__ABOUT THIS TASK__: Starting with the line that contains "Actualitat (73, 97)" and stopping after the line that contains "Prodotti (43, 56)", return each line below exactly as written, with no others.

THE INPUT Block Start

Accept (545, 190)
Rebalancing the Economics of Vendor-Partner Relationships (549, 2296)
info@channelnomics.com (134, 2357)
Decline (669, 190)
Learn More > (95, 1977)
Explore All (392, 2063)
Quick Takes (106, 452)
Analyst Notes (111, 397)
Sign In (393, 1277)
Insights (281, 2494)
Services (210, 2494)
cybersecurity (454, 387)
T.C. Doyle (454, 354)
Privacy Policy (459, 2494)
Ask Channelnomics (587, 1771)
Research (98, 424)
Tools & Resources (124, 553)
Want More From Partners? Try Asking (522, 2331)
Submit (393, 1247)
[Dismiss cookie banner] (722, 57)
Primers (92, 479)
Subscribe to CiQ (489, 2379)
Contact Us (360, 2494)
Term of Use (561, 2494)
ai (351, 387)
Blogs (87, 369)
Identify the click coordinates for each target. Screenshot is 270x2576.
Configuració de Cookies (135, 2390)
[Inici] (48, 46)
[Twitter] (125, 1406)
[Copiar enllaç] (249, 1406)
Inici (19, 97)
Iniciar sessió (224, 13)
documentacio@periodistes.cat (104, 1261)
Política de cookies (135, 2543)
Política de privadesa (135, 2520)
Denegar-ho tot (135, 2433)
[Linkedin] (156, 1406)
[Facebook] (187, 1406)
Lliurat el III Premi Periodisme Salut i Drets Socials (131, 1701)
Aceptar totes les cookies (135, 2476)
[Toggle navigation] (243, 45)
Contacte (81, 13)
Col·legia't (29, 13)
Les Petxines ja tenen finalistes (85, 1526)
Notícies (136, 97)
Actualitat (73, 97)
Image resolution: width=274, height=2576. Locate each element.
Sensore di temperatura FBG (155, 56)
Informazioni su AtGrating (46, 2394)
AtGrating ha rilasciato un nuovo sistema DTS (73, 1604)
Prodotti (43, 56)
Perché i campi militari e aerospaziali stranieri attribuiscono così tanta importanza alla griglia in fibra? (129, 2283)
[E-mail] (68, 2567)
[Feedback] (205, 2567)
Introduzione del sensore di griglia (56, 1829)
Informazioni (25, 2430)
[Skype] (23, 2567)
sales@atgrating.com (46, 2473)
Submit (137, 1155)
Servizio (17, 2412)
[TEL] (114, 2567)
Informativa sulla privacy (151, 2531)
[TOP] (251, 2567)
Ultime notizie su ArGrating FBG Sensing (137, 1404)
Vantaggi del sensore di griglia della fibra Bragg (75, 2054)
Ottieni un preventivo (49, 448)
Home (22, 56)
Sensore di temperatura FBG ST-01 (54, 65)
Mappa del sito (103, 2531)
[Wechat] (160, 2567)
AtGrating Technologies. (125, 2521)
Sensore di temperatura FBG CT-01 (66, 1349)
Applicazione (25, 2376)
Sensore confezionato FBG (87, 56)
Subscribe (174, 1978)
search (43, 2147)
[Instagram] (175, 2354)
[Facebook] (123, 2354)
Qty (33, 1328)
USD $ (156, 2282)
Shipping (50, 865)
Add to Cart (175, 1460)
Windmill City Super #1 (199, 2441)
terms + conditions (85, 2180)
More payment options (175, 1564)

THE INPUT Block End

__FINAL ANSWER__:
Actualitat (73, 97)
Image resolution: width=274, height=2576. Locate each element.
Sensore di temperatura FBG (155, 56)
Informazioni su AtGrating (46, 2394)
AtGrating ha rilasciato un nuovo sistema DTS (73, 1604)
Prodotti (43, 56)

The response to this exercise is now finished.